**Material supplied:**
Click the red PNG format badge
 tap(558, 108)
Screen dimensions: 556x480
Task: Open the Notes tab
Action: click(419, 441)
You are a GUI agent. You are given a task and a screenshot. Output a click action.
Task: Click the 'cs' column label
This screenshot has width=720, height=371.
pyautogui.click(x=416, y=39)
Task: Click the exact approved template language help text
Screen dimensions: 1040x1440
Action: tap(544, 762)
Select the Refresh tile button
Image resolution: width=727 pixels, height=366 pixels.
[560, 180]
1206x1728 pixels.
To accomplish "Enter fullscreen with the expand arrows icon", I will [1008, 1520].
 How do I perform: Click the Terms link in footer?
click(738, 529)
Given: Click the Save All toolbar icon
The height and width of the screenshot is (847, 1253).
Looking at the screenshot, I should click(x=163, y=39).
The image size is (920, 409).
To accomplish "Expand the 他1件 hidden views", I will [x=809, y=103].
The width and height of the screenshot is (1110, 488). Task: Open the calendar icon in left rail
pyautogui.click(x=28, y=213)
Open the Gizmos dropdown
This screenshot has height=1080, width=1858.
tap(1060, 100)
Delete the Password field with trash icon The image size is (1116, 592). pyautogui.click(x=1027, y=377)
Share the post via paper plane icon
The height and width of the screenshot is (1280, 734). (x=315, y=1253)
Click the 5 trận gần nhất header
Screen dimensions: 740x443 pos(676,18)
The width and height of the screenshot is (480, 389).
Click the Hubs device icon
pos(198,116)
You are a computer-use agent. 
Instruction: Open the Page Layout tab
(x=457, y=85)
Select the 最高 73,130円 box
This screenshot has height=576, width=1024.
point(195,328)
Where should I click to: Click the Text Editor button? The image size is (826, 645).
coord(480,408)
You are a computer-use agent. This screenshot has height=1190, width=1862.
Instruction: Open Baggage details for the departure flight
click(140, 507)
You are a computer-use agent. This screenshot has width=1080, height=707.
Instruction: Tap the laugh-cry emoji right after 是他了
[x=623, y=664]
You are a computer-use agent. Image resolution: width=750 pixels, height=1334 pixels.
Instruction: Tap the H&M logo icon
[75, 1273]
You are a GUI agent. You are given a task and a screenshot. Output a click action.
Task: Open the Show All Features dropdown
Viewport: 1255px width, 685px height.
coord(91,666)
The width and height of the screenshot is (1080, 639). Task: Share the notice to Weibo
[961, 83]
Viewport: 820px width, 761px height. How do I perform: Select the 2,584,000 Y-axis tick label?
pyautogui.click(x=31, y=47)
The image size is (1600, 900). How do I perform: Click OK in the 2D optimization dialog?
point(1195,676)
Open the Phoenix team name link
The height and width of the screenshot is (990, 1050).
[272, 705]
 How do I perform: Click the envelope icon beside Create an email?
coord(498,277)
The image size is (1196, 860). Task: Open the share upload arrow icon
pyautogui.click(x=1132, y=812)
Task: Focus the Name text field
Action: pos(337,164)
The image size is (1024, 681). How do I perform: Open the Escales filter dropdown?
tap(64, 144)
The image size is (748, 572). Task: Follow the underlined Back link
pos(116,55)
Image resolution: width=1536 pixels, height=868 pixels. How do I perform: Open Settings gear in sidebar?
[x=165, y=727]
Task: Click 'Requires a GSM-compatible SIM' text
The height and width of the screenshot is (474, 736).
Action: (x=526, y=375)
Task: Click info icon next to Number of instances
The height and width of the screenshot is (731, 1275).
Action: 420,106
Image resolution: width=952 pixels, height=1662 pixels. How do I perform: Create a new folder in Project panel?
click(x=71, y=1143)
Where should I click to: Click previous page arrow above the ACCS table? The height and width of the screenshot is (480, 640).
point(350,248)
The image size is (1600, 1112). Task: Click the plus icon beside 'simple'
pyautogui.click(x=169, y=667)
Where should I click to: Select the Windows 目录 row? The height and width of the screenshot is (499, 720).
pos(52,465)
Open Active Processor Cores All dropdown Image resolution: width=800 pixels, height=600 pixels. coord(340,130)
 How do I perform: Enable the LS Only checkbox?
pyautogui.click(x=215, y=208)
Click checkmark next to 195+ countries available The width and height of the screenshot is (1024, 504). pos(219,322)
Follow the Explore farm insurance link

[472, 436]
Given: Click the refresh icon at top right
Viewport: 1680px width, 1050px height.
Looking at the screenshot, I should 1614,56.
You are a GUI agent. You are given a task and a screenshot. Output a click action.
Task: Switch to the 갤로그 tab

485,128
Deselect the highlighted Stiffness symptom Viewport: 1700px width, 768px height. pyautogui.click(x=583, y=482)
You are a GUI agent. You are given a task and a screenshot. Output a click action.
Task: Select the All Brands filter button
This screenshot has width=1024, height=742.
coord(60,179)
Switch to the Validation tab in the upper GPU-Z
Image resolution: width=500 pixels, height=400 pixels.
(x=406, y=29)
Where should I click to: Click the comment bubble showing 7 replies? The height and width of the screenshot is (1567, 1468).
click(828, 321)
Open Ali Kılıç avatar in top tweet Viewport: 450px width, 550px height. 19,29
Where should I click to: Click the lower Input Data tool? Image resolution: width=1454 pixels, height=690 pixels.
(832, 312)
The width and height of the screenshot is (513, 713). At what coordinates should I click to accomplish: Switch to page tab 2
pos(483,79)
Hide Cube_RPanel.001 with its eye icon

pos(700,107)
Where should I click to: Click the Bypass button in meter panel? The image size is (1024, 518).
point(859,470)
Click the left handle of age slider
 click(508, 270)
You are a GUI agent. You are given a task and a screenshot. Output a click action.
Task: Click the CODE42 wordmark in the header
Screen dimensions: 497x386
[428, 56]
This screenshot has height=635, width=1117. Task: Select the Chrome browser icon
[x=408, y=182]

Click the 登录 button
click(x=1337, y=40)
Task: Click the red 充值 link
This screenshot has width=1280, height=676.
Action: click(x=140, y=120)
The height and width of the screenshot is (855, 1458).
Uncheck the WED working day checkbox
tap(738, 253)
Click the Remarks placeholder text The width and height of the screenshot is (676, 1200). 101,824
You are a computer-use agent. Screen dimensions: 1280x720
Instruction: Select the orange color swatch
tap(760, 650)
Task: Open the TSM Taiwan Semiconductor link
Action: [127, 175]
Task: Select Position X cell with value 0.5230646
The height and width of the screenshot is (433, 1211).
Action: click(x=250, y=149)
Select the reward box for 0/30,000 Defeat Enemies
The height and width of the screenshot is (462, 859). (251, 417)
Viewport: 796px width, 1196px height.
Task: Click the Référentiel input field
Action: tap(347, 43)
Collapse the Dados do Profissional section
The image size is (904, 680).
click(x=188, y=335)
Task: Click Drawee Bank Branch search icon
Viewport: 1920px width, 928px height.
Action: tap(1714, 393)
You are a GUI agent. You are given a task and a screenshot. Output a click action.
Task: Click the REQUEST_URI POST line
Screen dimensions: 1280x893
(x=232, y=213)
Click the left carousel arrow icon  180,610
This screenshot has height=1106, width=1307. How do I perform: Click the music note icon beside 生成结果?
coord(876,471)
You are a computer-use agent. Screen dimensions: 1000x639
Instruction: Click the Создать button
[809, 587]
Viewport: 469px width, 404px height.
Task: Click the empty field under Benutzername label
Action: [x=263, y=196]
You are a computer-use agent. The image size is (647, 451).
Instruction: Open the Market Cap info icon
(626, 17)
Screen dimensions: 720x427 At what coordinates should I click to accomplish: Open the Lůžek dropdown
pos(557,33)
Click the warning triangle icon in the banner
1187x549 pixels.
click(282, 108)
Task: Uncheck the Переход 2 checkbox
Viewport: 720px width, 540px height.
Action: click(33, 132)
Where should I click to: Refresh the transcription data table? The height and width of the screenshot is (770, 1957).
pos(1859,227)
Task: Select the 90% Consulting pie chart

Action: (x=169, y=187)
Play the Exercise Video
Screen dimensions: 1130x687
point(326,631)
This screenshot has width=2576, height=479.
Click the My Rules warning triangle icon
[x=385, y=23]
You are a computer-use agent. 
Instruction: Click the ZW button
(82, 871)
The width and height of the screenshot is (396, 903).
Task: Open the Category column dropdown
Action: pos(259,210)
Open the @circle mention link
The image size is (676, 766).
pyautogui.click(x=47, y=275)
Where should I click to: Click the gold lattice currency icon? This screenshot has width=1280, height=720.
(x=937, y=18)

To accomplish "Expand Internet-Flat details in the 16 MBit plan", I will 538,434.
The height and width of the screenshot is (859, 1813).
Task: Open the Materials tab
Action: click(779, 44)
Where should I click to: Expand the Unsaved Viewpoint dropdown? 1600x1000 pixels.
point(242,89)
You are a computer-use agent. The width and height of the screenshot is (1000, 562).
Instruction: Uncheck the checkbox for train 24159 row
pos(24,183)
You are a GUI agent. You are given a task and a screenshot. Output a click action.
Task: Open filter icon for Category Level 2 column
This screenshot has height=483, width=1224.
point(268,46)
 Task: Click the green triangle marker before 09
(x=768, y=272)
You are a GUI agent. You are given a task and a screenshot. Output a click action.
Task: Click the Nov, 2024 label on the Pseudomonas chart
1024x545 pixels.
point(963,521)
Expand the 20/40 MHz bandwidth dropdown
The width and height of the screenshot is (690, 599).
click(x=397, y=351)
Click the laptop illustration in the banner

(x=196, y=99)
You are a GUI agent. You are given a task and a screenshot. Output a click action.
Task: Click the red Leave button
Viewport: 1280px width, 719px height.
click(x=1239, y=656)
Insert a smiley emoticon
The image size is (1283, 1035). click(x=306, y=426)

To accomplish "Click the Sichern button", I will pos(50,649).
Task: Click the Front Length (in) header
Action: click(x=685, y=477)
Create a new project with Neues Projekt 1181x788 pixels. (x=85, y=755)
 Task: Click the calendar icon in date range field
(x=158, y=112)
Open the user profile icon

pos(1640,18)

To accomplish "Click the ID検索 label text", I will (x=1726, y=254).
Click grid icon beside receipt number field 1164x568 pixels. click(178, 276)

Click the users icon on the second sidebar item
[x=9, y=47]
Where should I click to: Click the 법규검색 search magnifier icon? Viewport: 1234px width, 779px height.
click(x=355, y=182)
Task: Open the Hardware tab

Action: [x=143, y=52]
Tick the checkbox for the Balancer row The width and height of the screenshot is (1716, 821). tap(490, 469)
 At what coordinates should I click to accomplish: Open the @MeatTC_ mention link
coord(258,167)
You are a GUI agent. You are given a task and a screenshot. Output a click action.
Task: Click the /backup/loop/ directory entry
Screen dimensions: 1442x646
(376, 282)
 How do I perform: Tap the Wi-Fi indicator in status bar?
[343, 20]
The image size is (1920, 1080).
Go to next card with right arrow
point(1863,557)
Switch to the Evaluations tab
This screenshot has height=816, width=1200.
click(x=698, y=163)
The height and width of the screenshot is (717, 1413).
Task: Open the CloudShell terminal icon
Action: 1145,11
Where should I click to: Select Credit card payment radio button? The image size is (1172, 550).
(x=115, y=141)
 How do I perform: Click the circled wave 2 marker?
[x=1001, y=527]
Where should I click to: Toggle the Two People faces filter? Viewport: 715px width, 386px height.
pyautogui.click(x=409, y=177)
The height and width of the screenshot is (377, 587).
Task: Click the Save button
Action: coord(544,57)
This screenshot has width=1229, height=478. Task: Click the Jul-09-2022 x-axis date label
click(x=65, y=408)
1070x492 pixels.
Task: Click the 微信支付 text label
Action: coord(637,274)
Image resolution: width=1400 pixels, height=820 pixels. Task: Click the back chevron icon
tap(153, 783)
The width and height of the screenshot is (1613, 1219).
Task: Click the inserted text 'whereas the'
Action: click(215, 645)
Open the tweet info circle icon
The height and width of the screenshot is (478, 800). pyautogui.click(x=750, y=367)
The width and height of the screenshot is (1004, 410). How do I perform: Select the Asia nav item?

**What you are asked to do:** Everything from the line with "Where should I click to: Click the gold" through the line with "Create a new project" should be written out exactly as it appears above, end lines included, and nothing outside that range.

**Written response:**
Where should I click to: Click the gold lattice currency icon? This screenshot has width=1280, height=720.
(x=937, y=18)

To accomplish "Expand Internet-Flat details in the 16 MBit plan", I will 538,434.
The height and width of the screenshot is (859, 1813).
Task: Open the Materials tab
Action: click(779, 44)
Where should I click to: Expand the Unsaved Viewpoint dropdown? 1600x1000 pixels.
point(242,89)
You are a computer-use agent. The width and height of the screenshot is (1000, 562).
Instruction: Uncheck the checkbox for train 24159 row
pos(24,183)
You are a GUI agent. You are given a task and a screenshot. Output a click action.
Task: Open filter icon for Category Level 2 column
This screenshot has height=483, width=1224.
point(268,46)
 Task: Click the green triangle marker before 09
(x=768, y=272)
You are a GUI agent. You are given a task and a screenshot. Output a click action.
Task: Click the Nov, 2024 label on the Pseudomonas chart
1024x545 pixels.
point(963,521)
Expand the 20/40 MHz bandwidth dropdown
The width and height of the screenshot is (690, 599).
click(x=397, y=351)
Click the laptop illustration in the banner

(x=196, y=99)
You are a GUI agent. You are given a task and a screenshot. Output a click action.
Task: Click the red Leave button
Viewport: 1280px width, 719px height.
click(x=1239, y=656)
Insert a smiley emoticon
The image size is (1283, 1035). click(x=306, y=426)

To accomplish "Click the Sichern button", I will pos(50,649).
Task: Click the Front Length (in) header
Action: click(x=685, y=477)
Create a new project with Neues Projekt 1181x788 pixels. (x=85, y=755)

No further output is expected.